Actually Snouter, I'm guessing that based on your name, as well as the bullshit you've posted thus far, YOU'VE never been able to give a single female an orgasm, even with strap on tools.

Of course, if you're looking for a way to be offensive to others, you picked a good start, but you really need to keep expanding your bigotry.


----------



## Noomi (Sep 5, 2013)

Snouter said:


> There is no way a lesbian can give another lesbian a level 7 orgasm.  It is physically impossible even with a strap-on.  How do you tell that to a lesbian without offending her while at the same time trying to get into her pants?

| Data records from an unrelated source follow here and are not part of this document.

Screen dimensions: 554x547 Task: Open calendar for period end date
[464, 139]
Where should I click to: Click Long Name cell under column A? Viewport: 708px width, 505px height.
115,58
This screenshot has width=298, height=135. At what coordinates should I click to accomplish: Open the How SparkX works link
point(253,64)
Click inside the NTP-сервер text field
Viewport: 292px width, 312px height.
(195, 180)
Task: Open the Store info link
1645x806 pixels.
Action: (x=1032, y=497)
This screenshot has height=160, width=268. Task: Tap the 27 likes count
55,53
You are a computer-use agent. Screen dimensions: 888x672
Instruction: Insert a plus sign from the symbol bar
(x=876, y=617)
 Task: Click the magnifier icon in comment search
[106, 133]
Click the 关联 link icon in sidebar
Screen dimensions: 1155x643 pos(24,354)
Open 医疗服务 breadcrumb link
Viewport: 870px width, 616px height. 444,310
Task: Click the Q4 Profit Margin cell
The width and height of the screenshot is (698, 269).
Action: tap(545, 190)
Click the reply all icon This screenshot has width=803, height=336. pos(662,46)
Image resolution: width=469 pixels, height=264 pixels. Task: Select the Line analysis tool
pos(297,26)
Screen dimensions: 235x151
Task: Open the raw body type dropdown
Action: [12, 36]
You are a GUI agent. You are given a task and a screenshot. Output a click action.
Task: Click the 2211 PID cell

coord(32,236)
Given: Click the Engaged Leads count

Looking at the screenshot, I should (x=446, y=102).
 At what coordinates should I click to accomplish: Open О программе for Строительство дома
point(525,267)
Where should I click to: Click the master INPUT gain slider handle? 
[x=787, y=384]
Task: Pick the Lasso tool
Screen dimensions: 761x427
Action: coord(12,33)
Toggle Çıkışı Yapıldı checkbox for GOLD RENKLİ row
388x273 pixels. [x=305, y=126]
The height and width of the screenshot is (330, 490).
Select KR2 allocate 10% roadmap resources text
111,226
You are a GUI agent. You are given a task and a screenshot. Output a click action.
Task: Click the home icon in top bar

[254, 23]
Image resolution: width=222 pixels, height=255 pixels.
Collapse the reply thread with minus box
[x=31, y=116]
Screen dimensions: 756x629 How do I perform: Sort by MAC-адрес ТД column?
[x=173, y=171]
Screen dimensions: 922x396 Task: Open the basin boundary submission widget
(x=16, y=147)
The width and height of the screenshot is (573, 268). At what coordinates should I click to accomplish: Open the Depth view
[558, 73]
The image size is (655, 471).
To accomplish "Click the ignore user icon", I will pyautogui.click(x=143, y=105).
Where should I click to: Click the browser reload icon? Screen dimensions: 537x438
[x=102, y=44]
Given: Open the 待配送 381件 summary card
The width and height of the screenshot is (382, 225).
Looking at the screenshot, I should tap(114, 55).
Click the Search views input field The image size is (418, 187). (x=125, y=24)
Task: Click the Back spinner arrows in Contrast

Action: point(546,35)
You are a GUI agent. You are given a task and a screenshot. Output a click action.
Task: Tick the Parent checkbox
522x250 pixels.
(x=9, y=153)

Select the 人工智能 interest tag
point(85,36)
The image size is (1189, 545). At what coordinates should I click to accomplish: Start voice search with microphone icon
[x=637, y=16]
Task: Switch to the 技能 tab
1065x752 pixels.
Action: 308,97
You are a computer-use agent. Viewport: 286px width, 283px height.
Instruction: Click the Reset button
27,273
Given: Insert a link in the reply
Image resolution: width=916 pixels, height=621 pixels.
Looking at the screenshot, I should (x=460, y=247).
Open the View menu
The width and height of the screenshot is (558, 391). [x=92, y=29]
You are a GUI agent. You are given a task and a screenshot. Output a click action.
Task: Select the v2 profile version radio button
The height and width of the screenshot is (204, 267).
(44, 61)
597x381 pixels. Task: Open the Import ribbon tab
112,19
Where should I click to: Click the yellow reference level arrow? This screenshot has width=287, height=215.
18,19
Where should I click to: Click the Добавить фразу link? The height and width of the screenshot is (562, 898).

A woman will have a more intense orgasm with someone she is attracted to than with someone she is not.

JMHO.


----------



## Noomi (Sep 5, 2013)

BDBoop said:


> Oh, here's one for the OP.
> 
> Polish woman wants to have sex with over 100,000 men - despite having a boyfriend - Mirror Online



I read about that a few days ago. There is only one word for her - slut.


----------



## Lumpy 1 (Sep 5, 2013)

Snouter said:


> There is no way a lesbian can give another lesbian a level 7 orgasm.  It is physically impossible even with a strap-on.  How do you tell that to a lesbian without offending her while at the same time trying to get into her pants?



Level 7... is that the one where you hand her a pillow, the neighbors call the cops anyway and she wobbly walks for some time afterwards..?


----------



## BDBoop (Sep 5, 2013)

If she can still walk, you're doing it wrong.

Or talk, for that matter.

Or open her eyes.


----------



## Lumpy 1 (Sep 5, 2013)

BDBoop said:


> If she can still walk, you're doing it wrong.
> 
> Or talk, for that matter.
> 
> Or open her eyes.



This is without drugs or alcohol ya know..

..and it's round one


----------



## C_Clayton_Jones (Sep 5, 2013)

> How do you convince a 'lesbian' that normal sex is better



Conservative men would disagree, they love lesbian sex.


----------



## Lumpy 1 (Sep 5, 2013)

C_Clayton_Jones said:


> > How do you convince a 'lesbian' that normal sex is better
> 
> 
> 
> Conservative men would disagree, they love lesbian sex.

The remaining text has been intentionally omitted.